* _Written exercise_
Turn only the lines starting at the one containing "Where should I" and ending at the one containing "tap(440, 16)" into a numbered list, skipping any blank lines. Leave the pictures out of your answer.

* _Available data_
┏━━

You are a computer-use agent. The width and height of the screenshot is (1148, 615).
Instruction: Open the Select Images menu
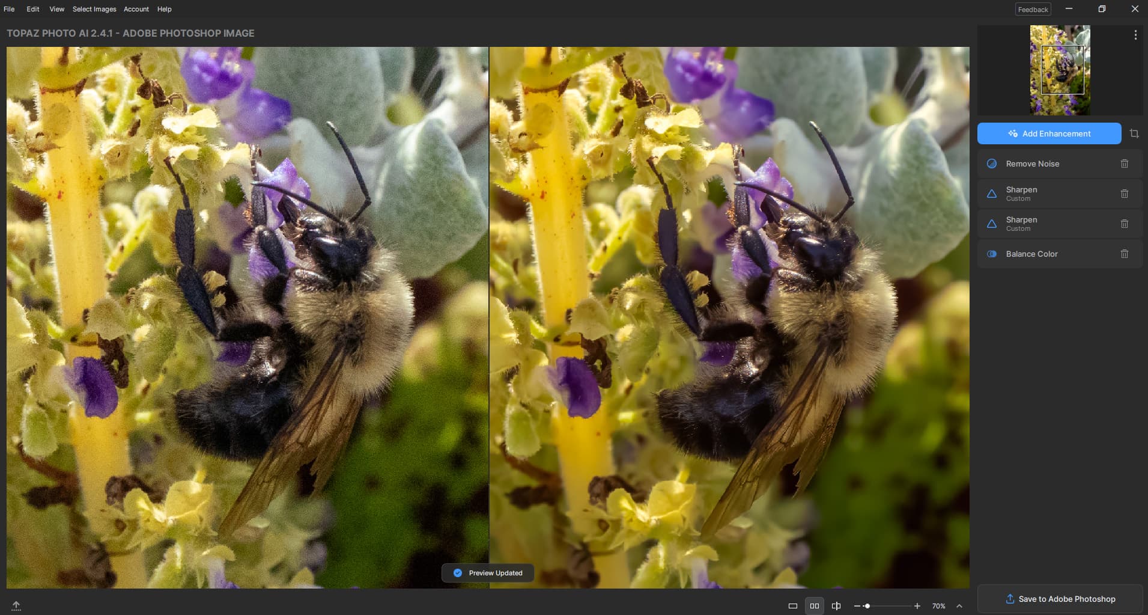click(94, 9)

┗━━
┏━━

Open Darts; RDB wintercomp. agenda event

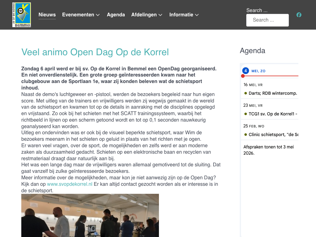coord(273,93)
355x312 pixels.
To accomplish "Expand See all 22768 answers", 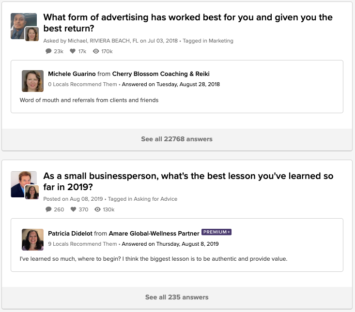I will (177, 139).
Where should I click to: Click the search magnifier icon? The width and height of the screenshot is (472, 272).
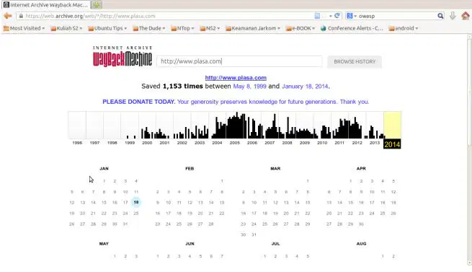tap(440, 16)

┗━━

* _Result below_
1. Where should I click to: Click the search magnifier icon? The width and height of the screenshot is (472, 272).
2. tap(440, 16)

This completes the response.